**AIM OF THE TASK:** Look through the records below for the line with "[button] (9, 26)" and the line with "Promotions & Rebates (26, 2362)", then return those lines and all lines between, exactly.
RECORDS SUPPLIED section start
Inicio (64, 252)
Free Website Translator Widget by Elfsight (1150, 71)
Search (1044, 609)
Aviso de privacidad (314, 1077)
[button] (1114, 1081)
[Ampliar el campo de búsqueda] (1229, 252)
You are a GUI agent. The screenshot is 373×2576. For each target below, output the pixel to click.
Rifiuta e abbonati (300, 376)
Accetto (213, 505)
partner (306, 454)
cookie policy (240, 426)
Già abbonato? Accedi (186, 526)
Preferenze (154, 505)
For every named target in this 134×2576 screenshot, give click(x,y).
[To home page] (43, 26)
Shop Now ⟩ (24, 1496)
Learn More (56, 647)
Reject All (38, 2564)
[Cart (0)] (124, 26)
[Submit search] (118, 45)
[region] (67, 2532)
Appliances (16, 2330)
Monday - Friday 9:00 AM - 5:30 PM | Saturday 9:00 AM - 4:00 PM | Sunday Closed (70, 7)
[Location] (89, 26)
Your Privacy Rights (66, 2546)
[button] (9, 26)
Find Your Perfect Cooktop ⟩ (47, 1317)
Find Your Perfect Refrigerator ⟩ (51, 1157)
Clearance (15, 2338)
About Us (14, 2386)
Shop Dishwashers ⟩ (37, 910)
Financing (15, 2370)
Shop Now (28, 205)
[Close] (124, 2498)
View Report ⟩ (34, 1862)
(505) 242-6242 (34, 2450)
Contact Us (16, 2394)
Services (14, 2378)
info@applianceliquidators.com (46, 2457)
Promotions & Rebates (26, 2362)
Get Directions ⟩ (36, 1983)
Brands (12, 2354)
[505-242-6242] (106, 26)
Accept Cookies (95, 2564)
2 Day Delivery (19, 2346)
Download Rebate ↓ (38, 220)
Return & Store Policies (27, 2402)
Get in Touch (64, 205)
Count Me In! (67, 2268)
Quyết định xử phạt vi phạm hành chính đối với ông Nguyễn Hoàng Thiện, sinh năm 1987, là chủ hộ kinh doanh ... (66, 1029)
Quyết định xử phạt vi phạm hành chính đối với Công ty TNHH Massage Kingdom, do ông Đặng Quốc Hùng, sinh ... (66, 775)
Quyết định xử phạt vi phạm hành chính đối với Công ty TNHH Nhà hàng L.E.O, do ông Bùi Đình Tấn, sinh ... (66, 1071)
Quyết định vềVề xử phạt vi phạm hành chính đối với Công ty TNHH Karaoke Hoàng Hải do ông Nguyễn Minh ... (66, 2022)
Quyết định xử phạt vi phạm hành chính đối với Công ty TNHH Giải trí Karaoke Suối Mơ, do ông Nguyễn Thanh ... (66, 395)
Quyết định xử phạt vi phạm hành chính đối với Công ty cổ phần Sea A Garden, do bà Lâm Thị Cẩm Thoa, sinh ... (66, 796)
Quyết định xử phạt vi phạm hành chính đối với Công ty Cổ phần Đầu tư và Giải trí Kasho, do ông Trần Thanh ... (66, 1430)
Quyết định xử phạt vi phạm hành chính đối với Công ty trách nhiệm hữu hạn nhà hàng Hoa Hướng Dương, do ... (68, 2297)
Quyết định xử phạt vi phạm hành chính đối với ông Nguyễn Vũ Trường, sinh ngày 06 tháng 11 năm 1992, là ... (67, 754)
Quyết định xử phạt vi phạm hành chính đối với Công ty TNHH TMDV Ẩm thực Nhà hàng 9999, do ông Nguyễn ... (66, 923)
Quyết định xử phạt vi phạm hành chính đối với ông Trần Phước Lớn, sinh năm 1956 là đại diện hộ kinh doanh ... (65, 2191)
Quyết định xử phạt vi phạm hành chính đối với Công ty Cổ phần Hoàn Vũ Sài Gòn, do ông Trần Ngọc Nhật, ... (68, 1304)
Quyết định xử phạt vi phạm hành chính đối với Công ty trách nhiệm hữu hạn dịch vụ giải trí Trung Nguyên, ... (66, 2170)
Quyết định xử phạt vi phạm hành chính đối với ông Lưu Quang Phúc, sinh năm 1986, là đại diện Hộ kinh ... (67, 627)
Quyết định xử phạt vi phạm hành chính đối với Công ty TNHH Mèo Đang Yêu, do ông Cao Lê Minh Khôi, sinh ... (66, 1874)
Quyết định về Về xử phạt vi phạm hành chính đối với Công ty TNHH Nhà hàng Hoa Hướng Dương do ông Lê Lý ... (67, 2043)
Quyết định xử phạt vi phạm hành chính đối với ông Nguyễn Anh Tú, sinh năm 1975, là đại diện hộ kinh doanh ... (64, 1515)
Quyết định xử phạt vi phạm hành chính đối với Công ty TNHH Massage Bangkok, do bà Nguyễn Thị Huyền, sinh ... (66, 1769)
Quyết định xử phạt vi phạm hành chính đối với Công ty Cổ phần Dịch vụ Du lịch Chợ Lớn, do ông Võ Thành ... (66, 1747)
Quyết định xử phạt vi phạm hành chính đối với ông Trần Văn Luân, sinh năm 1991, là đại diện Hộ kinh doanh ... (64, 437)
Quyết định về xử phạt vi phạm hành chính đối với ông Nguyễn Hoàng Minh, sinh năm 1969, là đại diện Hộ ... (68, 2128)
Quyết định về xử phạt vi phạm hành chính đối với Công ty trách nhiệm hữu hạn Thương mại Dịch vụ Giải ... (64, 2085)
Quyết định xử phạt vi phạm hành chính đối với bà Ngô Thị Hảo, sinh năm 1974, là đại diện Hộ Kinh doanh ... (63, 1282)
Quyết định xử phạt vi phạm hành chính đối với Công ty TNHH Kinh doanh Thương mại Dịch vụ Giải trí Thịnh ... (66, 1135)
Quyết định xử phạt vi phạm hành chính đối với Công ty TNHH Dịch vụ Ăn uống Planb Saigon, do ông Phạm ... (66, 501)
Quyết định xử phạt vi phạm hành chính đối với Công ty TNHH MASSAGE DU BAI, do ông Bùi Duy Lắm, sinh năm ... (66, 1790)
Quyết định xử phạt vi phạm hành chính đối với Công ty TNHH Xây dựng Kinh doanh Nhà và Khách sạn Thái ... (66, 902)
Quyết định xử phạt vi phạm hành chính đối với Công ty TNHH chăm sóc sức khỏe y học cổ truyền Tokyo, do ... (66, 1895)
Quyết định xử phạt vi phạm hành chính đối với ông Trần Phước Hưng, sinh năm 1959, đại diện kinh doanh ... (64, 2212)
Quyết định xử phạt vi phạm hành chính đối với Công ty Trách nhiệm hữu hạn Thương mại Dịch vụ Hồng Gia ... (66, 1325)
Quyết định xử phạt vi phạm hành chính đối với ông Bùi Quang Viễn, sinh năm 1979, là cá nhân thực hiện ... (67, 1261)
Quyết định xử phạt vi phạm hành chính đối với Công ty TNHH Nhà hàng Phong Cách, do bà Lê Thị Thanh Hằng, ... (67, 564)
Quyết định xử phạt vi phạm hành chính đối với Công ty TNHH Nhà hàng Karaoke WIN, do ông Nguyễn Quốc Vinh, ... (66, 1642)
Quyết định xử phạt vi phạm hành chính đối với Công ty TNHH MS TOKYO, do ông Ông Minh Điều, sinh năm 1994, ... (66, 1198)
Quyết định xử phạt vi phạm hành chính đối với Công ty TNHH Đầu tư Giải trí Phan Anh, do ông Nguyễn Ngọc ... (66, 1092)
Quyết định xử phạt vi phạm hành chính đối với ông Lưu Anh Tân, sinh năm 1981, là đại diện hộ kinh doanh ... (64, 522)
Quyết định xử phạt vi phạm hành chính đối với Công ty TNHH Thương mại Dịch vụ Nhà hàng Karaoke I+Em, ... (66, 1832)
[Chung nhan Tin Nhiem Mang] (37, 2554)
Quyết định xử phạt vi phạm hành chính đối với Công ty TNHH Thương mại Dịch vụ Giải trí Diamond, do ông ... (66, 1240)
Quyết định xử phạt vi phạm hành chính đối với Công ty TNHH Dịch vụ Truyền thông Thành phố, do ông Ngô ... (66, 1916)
RECORDS SUPPLIED section end
**COMPLETED EXERCISE:**
[button] (9, 26)
Find Your Perfect Cooktop ⟩ (47, 1317)
Find Your Perfect Refrigerator ⟩ (51, 1157)
Clearance (15, 2338)
About Us (14, 2386)
Shop Dishwashers ⟩ (37, 910)
Financing (15, 2370)
Shop Now (28, 205)
[Close] (124, 2498)
View Report ⟩ (34, 1862)
(505) 242-6242 (34, 2450)
Contact Us (16, 2394)
Services (14, 2378)
info@applianceliquidators.com (46, 2457)
Promotions & Rebates (26, 2362)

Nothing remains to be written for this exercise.